CoreLogic’s analysis does not incorporate any possible damage from inland flooding.
The data includes homes that have four or fewer stories, duplexes, cabins, manufactured residences, mobile homes and “non-traditional home types.”
Meanwhile, Florida Power & Light estimated 9 million people out of 10 million who receive electricity from the utility company will lose power during the storm, the Sun Sentinel reported. Most of those who are expected to be affected live in the South Florida area.
The storm, which regained Category 5 status overnight, then dropped back to Category 4 early Saturday is churning toward Florida where it is expected to hit Sunday. The storm has already slammed into St. Martin, St. Barts, St. Thomas, Barbuda and Anguilla, where devastating damage was reported. Cuba, the Dominican Republic and Puerto Rico have also been hit but reported no major casualties. The storm, which has winds nearing 160 mph, has killed at least 23 people.

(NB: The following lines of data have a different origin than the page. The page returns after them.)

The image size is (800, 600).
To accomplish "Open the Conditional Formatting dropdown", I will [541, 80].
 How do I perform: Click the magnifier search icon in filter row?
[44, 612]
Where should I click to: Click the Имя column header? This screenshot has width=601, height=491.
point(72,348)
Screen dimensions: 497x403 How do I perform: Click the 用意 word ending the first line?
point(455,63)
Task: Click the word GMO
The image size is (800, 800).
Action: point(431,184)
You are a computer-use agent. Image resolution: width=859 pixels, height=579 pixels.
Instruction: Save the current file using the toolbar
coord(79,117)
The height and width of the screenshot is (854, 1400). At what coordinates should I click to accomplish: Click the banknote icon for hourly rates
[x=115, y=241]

Strong winds and outer rain bands from Hurricane Irma began lashing Florida’s southern tip Saturday morning as dire warnings predicted pounding gales, heavy rain and potentially deadly storm surge from the Category 4 storm.
Irma’s sustained winds weakened Saturday to 130 mph as the storm skittered along Cuba’s northern coast toward the United States, but it was expected to regain strength as it turned toward Florida later in the day, the National Hurricane Center said. Hurricane conditions were expected beginning Saturday night in the Florida Keys and across southern and central Florida.
Irma’s eye was due to strike part of the Florida Keys early Sunday morning before driving up the state’s southwestern coast toward Tampa Bay by Sunday afternoon and into the night, according to the hurricane center.
“(The core) is forecast right now to still go through the lower keys, not quite to Key West, and then on up to Naples, on up to Cape Coral, with a Category 4 wind of 140 mph,” CNN meteorologist Chad Myers said.
Even as Irma aimed for Florida’s western coast, the state’s eastern coastline remained in severe danger from storm-surge flooding, forecasters warned.